■ THE PROBLEM ■
Among the lines below, a stretch begins at the one with "This screenshot has height=784, width=1547." and ends at the one with "Select the Disabled". Repeat that stretch exactly, ends included.

[Opening MATERIAL SHOWN section]

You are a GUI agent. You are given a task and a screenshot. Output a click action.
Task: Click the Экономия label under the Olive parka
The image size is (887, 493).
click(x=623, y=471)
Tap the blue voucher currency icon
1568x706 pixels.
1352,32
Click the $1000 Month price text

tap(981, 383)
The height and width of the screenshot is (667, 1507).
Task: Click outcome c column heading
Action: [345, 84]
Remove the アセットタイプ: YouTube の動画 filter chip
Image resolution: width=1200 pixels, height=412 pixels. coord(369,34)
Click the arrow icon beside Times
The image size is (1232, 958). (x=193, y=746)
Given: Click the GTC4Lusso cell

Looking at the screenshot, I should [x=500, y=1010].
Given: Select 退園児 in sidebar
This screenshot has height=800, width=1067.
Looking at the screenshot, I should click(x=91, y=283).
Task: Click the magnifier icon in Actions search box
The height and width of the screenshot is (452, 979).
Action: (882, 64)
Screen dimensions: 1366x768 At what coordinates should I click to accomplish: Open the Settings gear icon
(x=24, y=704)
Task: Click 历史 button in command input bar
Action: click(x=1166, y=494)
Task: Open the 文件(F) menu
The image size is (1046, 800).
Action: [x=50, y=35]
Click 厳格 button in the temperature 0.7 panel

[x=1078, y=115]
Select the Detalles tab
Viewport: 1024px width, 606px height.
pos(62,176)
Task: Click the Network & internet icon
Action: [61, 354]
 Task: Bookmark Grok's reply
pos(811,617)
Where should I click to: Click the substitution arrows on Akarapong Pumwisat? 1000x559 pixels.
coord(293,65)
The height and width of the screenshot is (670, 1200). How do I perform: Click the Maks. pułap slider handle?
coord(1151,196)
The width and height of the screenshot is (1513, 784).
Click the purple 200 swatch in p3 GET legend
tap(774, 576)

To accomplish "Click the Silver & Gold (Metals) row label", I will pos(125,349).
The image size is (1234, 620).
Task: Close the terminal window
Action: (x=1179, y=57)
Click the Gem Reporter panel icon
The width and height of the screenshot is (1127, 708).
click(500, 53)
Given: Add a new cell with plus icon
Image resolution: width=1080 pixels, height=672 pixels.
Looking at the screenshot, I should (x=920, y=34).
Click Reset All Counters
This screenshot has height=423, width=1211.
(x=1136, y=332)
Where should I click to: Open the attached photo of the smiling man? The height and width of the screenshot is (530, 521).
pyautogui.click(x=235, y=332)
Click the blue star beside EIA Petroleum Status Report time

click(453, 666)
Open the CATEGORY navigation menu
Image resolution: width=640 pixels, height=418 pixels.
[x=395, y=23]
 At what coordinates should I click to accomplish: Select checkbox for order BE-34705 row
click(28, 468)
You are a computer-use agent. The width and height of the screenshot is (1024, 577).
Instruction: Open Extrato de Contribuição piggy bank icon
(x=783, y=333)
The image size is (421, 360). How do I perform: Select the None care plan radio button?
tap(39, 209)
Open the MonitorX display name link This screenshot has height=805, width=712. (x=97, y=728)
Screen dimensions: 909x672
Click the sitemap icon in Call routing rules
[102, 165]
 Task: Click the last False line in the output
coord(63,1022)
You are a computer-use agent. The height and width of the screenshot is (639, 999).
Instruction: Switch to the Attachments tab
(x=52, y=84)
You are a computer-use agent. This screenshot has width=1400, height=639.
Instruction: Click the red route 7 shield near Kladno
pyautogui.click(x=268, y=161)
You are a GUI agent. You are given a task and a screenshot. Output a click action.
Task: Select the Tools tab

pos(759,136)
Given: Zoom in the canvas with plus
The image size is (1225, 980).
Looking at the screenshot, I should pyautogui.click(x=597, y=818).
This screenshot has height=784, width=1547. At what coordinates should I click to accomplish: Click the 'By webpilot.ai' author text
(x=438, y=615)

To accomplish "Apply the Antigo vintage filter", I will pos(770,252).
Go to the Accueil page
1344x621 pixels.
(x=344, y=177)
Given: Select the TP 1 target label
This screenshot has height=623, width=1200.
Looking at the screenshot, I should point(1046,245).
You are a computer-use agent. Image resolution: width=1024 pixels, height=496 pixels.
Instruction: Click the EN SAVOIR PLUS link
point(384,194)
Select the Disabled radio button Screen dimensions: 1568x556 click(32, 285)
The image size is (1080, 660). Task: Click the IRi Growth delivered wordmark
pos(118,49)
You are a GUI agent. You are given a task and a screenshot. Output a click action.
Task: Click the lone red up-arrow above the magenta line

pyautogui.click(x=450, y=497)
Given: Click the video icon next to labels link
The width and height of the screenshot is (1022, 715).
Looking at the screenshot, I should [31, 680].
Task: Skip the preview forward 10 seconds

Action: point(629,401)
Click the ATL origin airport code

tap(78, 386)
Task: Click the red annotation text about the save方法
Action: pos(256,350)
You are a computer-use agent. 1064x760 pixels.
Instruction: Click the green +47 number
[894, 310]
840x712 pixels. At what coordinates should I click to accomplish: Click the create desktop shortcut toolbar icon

[Closing MATERIAL SHOWN section]

■ OUTPUT FOR THIS EXERCISE ■
This screenshot has height=784, width=1547. At what coordinates should I click to accomplish: Click the 'By webpilot.ai' author text
(x=438, y=615)

To accomplish "Apply the Antigo vintage filter", I will pos(770,252).
Go to the Accueil page
1344x621 pixels.
(x=344, y=177)
Given: Select the TP 1 target label
This screenshot has height=623, width=1200.
Looking at the screenshot, I should point(1046,245).
You are a computer-use agent. Image resolution: width=1024 pixels, height=496 pixels.
Instruction: Click the EN SAVOIR PLUS link
point(384,194)
Select the Disabled radio button Screen dimensions: 1568x556 click(32, 285)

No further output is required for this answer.